## Exercise details
The answer is the set of lines that include "target", copied from the data below.

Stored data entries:

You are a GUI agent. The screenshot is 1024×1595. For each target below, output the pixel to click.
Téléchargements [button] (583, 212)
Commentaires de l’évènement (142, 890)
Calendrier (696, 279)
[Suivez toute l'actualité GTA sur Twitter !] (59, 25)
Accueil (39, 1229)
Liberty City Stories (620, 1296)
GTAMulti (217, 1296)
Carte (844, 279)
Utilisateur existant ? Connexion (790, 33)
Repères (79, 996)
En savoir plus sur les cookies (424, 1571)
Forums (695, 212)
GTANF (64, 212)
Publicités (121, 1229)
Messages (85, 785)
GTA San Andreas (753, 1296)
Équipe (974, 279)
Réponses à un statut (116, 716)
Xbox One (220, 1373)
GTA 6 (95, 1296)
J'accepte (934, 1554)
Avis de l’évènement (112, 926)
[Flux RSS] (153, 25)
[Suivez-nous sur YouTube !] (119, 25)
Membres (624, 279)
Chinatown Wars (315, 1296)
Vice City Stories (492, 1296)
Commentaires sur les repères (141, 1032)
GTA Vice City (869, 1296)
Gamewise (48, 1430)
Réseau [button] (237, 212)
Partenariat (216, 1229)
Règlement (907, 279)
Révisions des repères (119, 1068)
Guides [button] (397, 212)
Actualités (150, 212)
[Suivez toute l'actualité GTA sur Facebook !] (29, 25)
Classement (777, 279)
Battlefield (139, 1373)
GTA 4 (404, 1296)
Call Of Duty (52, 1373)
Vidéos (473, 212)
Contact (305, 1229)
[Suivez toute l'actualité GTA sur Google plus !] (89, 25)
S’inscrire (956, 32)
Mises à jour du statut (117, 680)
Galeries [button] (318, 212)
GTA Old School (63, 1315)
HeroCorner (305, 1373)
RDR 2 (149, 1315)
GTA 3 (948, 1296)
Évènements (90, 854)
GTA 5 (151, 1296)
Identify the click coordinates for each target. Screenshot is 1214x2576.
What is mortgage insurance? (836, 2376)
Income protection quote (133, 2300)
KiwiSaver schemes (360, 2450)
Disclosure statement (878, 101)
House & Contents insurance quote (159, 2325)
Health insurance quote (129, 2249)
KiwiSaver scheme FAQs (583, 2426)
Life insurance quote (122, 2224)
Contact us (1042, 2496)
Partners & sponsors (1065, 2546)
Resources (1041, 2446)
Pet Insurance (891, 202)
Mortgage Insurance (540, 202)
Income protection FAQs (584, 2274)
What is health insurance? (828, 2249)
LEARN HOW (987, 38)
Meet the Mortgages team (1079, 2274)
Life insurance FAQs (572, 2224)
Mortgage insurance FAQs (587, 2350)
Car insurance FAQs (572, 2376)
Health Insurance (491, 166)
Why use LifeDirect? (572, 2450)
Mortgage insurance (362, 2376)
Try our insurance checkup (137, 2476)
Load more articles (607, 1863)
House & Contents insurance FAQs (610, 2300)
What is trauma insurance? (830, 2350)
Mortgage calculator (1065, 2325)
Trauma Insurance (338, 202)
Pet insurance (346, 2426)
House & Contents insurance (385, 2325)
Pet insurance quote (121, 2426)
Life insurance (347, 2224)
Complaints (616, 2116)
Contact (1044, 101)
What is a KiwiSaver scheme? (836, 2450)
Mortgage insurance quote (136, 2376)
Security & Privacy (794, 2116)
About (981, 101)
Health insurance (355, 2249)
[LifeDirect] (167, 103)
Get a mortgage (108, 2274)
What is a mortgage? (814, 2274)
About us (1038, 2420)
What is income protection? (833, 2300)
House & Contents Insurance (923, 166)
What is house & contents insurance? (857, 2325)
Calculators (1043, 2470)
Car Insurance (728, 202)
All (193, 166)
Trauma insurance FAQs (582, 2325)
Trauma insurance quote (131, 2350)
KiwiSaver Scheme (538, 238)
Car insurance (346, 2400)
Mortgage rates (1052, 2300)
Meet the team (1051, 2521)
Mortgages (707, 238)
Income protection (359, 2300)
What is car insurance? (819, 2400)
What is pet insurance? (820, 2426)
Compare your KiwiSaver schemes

## Answer section
You are a GUI agent. The screenshot is 1024×1595. For each target below, output the pixel to click.
Identify the click coordinates for each target. Screenshot is 1214x2576.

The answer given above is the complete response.